If you decide to tell someone, the best tip for spilling the beans of a secret is to work yourself into a corner from somewhere innocuous.
"I recently did X"
Why did you do X?
"Because I constantly feel Y?"
Do you have any idea why you feel Y?
Nowhere to go, alphabet exhausted: "Z"
The best of luck to you!
Thanks! I think that I will try that.
oh shit
How do I start a conversation like that? *is a clueless and nervous socially incompetent person*
Well, a little bit of forewarning...
Hormone blockers, at least in New Zealand, aren't often prescribed without the person doing hormones in the future. It's often used as a preliminary step, although it isn't compulsory, it helps. But yeah, I don't think you can do hormone blockers forever (for one, you'd have to get stabbed in the butt every 12 weeks for the rest of your life) due to it sorta effecting bone strength after long periods of use.
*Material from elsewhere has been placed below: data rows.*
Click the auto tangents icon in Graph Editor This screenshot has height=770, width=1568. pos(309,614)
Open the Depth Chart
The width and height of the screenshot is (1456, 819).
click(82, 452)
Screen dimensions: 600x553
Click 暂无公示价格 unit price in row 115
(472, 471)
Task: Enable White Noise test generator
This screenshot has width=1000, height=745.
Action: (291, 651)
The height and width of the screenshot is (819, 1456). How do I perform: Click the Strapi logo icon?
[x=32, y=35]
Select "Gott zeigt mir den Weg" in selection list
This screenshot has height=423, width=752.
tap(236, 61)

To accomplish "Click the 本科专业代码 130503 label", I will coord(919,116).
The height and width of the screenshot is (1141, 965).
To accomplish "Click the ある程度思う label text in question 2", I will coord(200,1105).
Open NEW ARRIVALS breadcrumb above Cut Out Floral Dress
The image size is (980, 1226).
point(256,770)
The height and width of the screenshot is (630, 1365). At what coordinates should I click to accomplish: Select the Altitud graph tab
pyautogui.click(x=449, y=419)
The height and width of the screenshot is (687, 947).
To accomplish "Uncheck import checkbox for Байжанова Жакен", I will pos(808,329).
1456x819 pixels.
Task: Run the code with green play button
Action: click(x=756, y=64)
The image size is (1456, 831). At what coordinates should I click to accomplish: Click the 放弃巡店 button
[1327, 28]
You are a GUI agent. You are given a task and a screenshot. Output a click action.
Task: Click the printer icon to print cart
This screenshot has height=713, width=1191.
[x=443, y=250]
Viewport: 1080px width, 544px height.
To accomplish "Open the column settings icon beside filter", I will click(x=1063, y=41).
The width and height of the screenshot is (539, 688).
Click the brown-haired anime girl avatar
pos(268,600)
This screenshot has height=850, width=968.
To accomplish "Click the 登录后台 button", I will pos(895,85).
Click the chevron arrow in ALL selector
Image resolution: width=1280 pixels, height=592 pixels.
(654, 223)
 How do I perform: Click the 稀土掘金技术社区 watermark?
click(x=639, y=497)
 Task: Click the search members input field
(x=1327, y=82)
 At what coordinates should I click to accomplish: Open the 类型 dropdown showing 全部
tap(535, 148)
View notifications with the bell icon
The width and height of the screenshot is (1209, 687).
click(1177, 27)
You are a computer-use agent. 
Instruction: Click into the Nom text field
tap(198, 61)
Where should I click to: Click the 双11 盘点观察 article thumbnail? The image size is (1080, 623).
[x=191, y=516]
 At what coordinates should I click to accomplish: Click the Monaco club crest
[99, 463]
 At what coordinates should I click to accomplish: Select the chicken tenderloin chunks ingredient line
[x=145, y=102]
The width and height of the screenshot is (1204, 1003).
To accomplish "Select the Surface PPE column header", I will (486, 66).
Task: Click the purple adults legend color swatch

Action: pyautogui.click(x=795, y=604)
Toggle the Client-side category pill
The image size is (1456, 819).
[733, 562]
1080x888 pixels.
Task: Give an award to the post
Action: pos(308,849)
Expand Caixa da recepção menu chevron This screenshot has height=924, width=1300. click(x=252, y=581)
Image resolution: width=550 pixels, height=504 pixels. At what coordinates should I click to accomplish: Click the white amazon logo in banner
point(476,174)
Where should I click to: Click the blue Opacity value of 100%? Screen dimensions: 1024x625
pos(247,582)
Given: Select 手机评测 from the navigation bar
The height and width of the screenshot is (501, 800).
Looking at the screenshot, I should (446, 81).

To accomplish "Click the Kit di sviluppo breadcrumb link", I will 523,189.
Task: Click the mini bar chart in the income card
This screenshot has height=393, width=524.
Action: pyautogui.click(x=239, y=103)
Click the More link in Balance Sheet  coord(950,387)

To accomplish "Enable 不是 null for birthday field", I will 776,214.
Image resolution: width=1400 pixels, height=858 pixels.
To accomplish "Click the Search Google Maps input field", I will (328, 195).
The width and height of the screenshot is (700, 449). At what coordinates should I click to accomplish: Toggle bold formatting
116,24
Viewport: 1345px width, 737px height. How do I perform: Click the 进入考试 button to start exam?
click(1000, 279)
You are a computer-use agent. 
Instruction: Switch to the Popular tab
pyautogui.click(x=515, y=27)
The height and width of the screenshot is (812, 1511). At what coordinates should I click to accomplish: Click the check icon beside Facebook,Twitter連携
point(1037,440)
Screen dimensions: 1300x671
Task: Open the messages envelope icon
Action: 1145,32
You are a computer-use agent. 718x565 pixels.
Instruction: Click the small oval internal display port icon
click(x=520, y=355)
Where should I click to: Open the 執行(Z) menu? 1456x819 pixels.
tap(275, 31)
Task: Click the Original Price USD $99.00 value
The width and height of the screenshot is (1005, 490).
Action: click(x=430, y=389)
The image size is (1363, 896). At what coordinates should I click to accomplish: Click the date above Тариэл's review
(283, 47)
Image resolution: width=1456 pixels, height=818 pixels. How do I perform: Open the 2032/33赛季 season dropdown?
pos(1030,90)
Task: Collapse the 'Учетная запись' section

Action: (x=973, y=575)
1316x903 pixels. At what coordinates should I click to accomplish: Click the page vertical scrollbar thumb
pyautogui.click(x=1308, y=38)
I'm not in NZ, and I don't think this applies in the US. And yes, I know that I can't hold off puberty of some sort forever, but there's something reassuring about how the first stages of hormone-changing-things aren't permanent.
Hmmm. A misconception and logical inconsistency that I held has been refuted by more research. Going off of HB will just result in puberty coming back like normal. I knew this. What I
didn't draw from that was the following conclusion: I will need to have puberty, whether it's testosterone or estrogen that triggers it. Armokdamn it, what if I don't want either the masculine or the feminine secondary sexual characteristics? The decision is paralyzing.